The medium in which this campaign is being waged is the medium in which such powerful factions like to operate, keeping their business out of the public eye with emails warning that further distribution might violate some vague confidentiality proscription. That’s the modus operandi of Conway’s secret government, which I’ve lately heard characterized as the Mount Washington Valley Cartel — a coalition consisting of the Chamber of Commerce and a few other nonprofit coadjutors headquartered in the Tech Village. The cartel evidently aims to control Conway’s destiny from boardrooms, using our political bodies for the public ratification of private decisions rather than as conduits for open debate. Those with enough funds to drop a sawbuck at the door are allowed to come listen to speakers chosen by the cartel for the evident purpose of promoting its agenda, but their most decisive meetings are generally considered nonpublic.
The real pressure to allow Ms. Capozzoli to “attend” school board meetings via Skype seems to come from those who think she will vote the way they want. In her broadcast email complaint she remarked, inaccurately, that there were “no compelling arguments” for denying her virtual attendance. Meanwhile, the only objective argument I’ve heard in favor of that dangerous precedent is that we have entered the 21st century, with its plethora of technological possibilities. By parroting that chronological fact, Capozzoli allies like fellow board member Joe Lentini, must hope to persuade the more traditional board members that a couple of centuries’ worth of political principles are now obsolete.
Ms. Capozzoli herself makes that myopic argument, contending that various forms of remote electronic “attendance” are customary now in professional circles; some of her supporters say the same thing in exactly the same words — thereby suggesting the source of their regurgitated opinions. The introduction of private business practices into the conduct of the public’s business is an old and insidious evil that has facilitated much corruption and created debilitating disaffection with (and mistrust of) government. Simply because something can be done doesn’t mean that it should be done.

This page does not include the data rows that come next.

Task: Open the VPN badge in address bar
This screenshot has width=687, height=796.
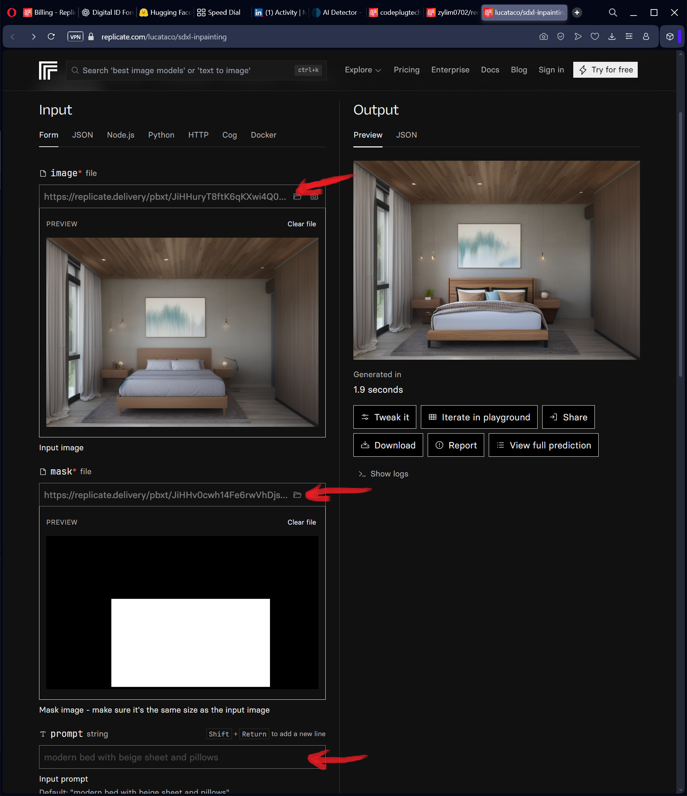Action: (75, 36)
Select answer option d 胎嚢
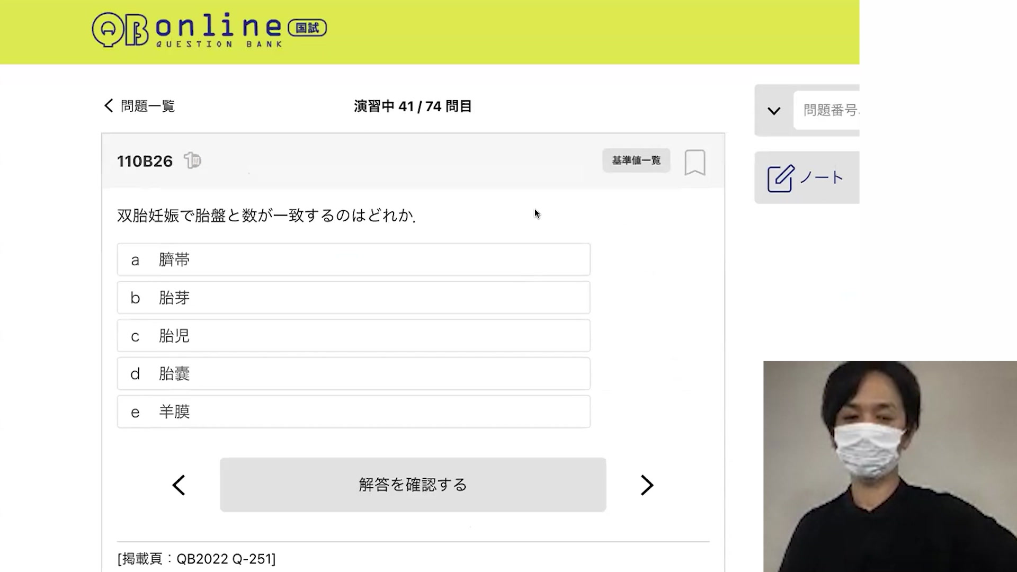 coord(353,374)
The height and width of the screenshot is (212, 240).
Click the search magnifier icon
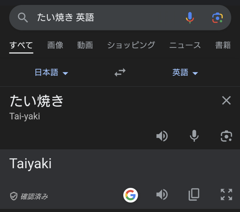pos(23,18)
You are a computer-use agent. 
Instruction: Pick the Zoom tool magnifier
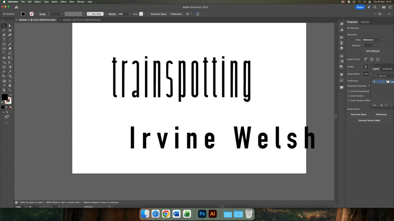(x=10, y=90)
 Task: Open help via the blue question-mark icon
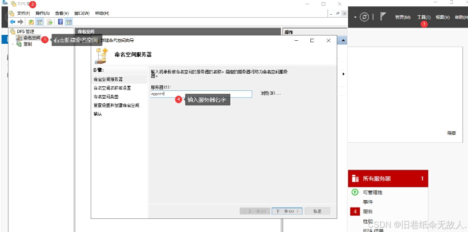click(x=61, y=21)
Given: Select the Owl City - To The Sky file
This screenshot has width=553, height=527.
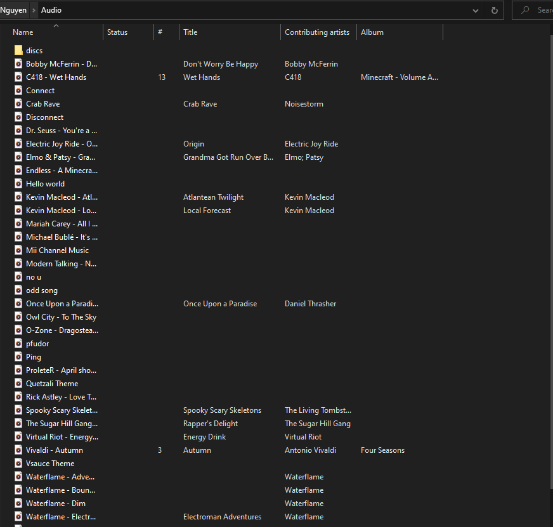Looking at the screenshot, I should pyautogui.click(x=61, y=317).

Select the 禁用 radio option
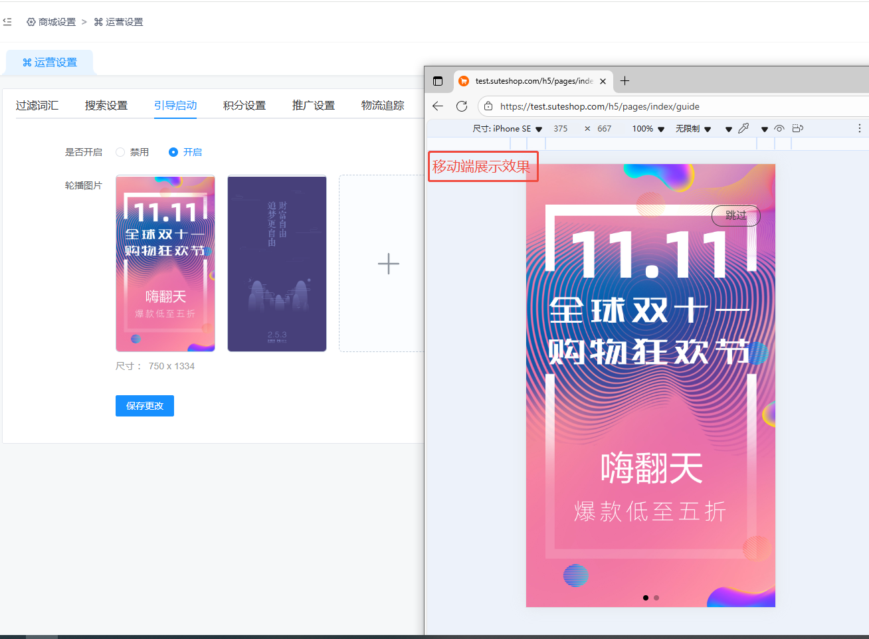click(x=120, y=152)
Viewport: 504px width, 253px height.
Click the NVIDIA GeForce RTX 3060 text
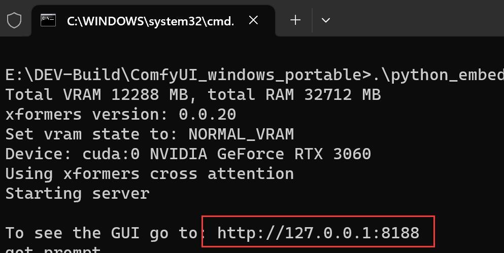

If one member were allowed to Skype in from an undisclosed location, a la Dick Cheney, then the others would presumably enjoy that same consideration. Try to imagine the confusion to those in the audience if three or four members of a public board showed up on different screens, or appeared serially on the same screen. Then consider what would happen if the only members who could make a meeting were those communicating via Skype. At that point, the official discussion of public affairs would be disguised entirely from those without the necessary electronic equipment. Since the meeting would have no specific venue, the general public would not be able to attend. Even if the school district provided a room for remote screening of the proceedings, the public could not comment, ask questions, or participate in any meaningful way.
Accepting the Lentini-Capozzoli contention about the practicality and propriety of using Skype as a vehicle for official political discourse is not that different from admitting that our traditional educational model of classroom teaching is obsolete. Why support innumerable school buildings with legions of teachers, custodians, cooks and adjunct administrators, and maintain fleets of buses, only to either cancel everything or cut a $190,000 school day in half for two or three inches of snow. Just let the kiddies stay home every day, safe and sound. Hundreds of them could turn to their computers and absorb the wisdom of a single teacher, or follow the instructions of a software program unrepresented by a labor union.
If direct human interaction is no longer necessary or desirable in deciding questions of deep public interest, then it is certainly not necessary in the field of education. Most teachers who acquire advanced degrees now do so through online courses that are allegedly as rigorous and effective as those offered in a classroom setting. Even if that did not undermine National Education Association claims about the importance of the classroom teacher to the educational process, the pro-Skype argument of certain Conway School Board members would.
William Marvel lives in South Conway.